▸ Passage:
--------------------------------
After falling short of making the Top 13 this past week, Halperin headed home to Omaha, NE to be with his family. He graciously took the time to chat with me over the phone this weekend about his American Idol experience.

I know it’s been only a couple days, but how is post-Idol life treating you?

It’s good. It’s a transition, for sure. It’s crazy going from being on the number one TV show in America to being back in reality. I feel like I’ve had a smooth transition for the most part.

How did you first get your start in music?

I grew up just loving music, started taking piano lessons at six-years-old. In middle school, I started playing with the worship team at church, and then eventually started playing with bands in high school. And when I went off to college at TCU, I had started recording and playing some more shows. Then I graduated from TCU here in May.

Wow, so you’re fresh out of college?

Yeah, timing-wise it was really perfect for Idol to happen.

So, when did you really start working on your songwriting?

It was about during my sophomore year of high school I believe when I wrote my first kind of serious song. It was really slow at first. You know, I’d write a couple here. When I got to college, I just started writing some more. I played a talent show my sophomore year of college, and people were wondering when I was going to release some of the songs that I had written. And I was like, maybe that’s a good idea. Maybe I should do a short CD. I recorded a five track CD and put it up on iTunes by the winter of my sophomore year in college. That led me to keep songwriting.

And songwriting you know, is just like anything else; the more practice you have, the better you get. I feel like I really started figuring out who I was as an artist and who I wanted to be in the last year and a half or so. I started to write a lot more and started to feel where I was headed.

When you’re working on a song, do you start with the lyrics or do you start with the melody first?

I usually start with lyrics first. I’m not the type of person that has you know, two hours every day I’m going to song write. I usually feel just the urge to write. Either I’m going through something personally, emotionally or I’m affected by people around me who are going through something. Or I notice something I never have before, it’s usually kind of an epiphany type thing. But I try and really embrace whenever those moments happen and make time, make space for me to sit down and write.

Where have you been drawing musical inspiration from lately?

I think after I settle down and transition back into my daily life, I’m going to pull a lot of inspiration from the journey I’ve been on with American Idol. It’s funny, the songs I was writing before Idol happened, I had one song called, “Crash Course to Hollywood.” That song was just about me coming to terms with after college I wanted to pursue music and give it a shot for a couple of years. So that’s where that song came from, and of course any kind of relationship that I’ve had. I’m single right now, so it’s kind of been this whole transition out of college is where I’ve been drawing my inspiration lately.
--------------------------------
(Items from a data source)
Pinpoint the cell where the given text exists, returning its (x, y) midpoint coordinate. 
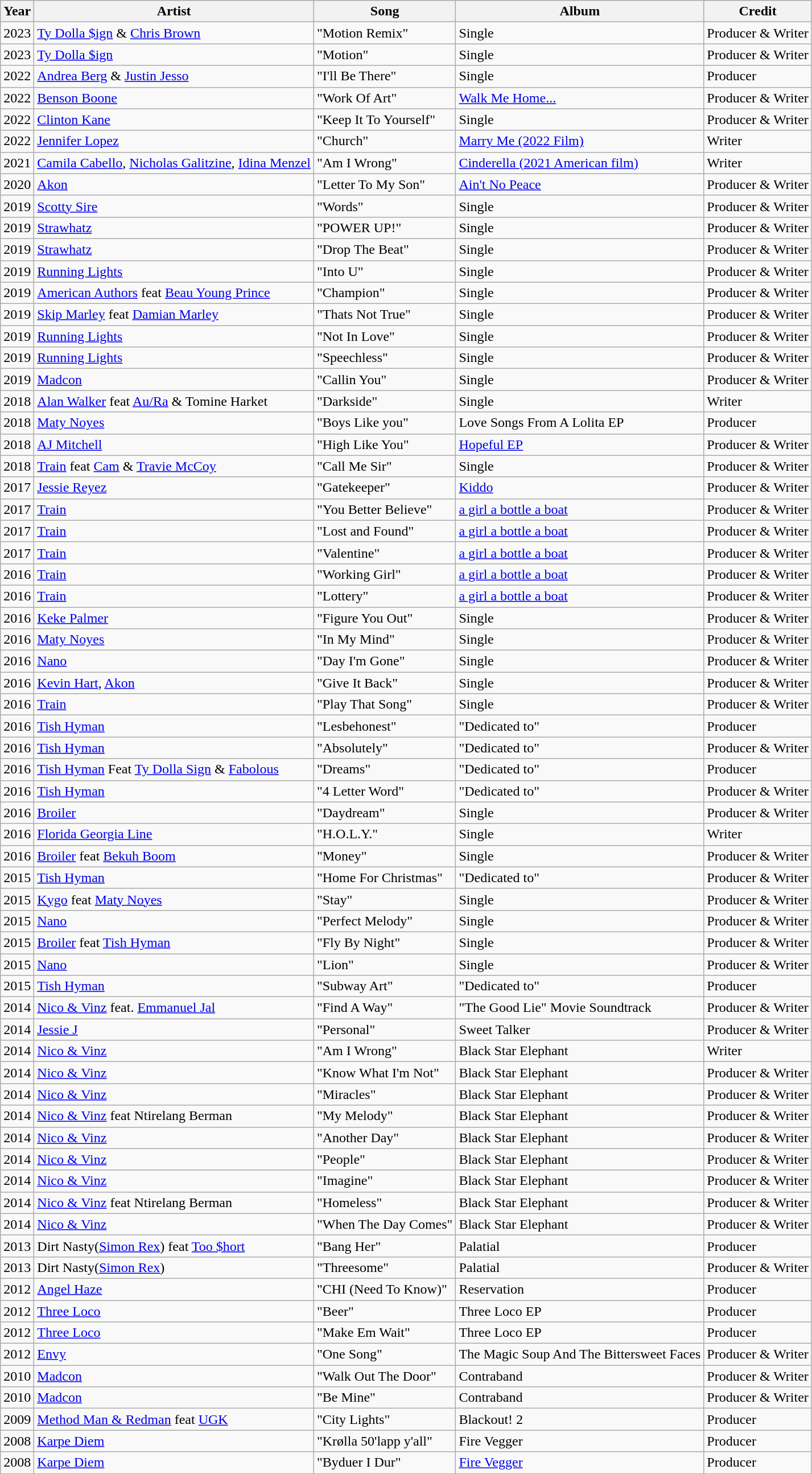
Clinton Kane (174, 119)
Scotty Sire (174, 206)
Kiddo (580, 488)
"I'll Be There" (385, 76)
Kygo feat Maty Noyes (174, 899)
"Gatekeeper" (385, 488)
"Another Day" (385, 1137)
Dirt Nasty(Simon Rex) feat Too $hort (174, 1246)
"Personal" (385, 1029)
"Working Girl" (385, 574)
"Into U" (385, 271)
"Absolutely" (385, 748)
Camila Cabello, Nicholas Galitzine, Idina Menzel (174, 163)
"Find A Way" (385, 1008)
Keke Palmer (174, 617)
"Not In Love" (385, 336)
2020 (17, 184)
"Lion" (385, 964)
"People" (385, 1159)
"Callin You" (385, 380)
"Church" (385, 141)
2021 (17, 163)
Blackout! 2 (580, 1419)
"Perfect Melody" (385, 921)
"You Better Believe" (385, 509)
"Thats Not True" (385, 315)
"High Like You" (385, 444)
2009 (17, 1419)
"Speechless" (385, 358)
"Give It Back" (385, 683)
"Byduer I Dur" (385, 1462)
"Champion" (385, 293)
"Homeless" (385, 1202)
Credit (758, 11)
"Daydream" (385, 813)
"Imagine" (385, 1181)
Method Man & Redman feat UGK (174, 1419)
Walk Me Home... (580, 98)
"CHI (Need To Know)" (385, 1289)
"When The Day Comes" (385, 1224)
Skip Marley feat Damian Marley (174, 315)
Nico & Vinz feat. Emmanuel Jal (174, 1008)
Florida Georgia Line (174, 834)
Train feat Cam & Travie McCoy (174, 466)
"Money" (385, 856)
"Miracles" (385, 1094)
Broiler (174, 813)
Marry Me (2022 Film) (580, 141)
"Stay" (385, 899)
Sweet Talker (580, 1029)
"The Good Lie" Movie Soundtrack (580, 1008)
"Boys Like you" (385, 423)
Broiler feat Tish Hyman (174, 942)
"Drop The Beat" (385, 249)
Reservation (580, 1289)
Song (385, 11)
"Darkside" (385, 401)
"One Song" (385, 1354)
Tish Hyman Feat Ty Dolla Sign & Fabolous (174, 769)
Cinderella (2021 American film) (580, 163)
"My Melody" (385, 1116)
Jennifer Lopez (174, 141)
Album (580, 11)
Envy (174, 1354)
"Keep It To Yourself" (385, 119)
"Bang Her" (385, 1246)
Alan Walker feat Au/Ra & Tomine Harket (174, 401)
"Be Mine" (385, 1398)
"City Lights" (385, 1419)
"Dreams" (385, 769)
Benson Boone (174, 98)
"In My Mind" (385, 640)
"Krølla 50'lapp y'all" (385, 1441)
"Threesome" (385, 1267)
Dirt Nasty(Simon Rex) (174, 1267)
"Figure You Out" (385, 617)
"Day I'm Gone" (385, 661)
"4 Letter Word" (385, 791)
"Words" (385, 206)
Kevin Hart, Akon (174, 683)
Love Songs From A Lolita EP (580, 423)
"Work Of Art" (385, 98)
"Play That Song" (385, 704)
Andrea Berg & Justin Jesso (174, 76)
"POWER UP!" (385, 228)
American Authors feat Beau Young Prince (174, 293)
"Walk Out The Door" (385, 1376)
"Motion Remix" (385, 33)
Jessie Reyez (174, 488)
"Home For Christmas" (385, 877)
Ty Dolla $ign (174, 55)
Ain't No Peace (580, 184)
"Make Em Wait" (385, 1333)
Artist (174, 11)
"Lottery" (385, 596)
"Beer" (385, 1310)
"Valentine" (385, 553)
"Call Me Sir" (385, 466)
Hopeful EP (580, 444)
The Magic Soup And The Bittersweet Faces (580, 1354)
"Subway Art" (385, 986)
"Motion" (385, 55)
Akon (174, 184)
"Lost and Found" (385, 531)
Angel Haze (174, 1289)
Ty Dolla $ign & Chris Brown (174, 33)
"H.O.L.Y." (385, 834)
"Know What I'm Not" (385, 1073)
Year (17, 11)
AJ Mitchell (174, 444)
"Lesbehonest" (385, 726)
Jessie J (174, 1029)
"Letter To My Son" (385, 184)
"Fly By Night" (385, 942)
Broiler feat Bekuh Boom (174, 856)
--------------------------------
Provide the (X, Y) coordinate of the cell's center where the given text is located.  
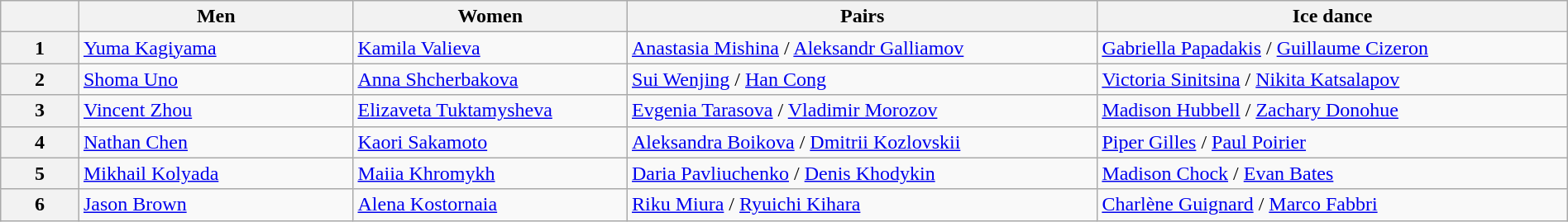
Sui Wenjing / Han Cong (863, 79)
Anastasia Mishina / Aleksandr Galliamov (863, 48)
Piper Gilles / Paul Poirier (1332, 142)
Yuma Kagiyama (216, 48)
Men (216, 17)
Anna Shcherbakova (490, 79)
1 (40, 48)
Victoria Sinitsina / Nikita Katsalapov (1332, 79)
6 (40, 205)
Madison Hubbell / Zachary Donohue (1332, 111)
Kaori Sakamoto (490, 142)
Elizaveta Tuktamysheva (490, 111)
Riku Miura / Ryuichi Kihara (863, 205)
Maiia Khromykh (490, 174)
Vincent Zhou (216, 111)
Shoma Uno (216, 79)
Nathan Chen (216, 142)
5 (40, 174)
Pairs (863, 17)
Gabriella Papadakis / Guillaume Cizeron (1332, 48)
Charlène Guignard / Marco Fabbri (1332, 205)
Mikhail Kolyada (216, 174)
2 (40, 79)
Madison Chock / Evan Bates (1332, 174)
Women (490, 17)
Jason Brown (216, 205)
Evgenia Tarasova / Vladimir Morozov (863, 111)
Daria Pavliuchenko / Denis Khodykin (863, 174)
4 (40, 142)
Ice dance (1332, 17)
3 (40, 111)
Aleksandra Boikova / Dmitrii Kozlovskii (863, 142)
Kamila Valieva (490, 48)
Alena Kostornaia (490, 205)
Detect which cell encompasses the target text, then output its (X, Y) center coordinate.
--------------------------------
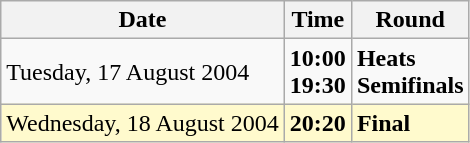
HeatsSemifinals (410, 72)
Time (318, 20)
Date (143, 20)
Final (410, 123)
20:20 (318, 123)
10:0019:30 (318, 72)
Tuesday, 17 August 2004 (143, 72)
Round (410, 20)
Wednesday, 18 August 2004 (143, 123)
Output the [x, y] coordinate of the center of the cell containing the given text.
--------------------------------
Answer these questions from the interview:
(a) At what age did Halperin begin taking piano lessons?
(b) How many tracks were on the CD he put up on iTunes in college?
(c) When writing a song, does he usually start with the lyrics or the melody?
The material above is separate from the interview.

▸ Output of the exercise:
(a) Six years old.
(b) Five.
(c) The lyrics.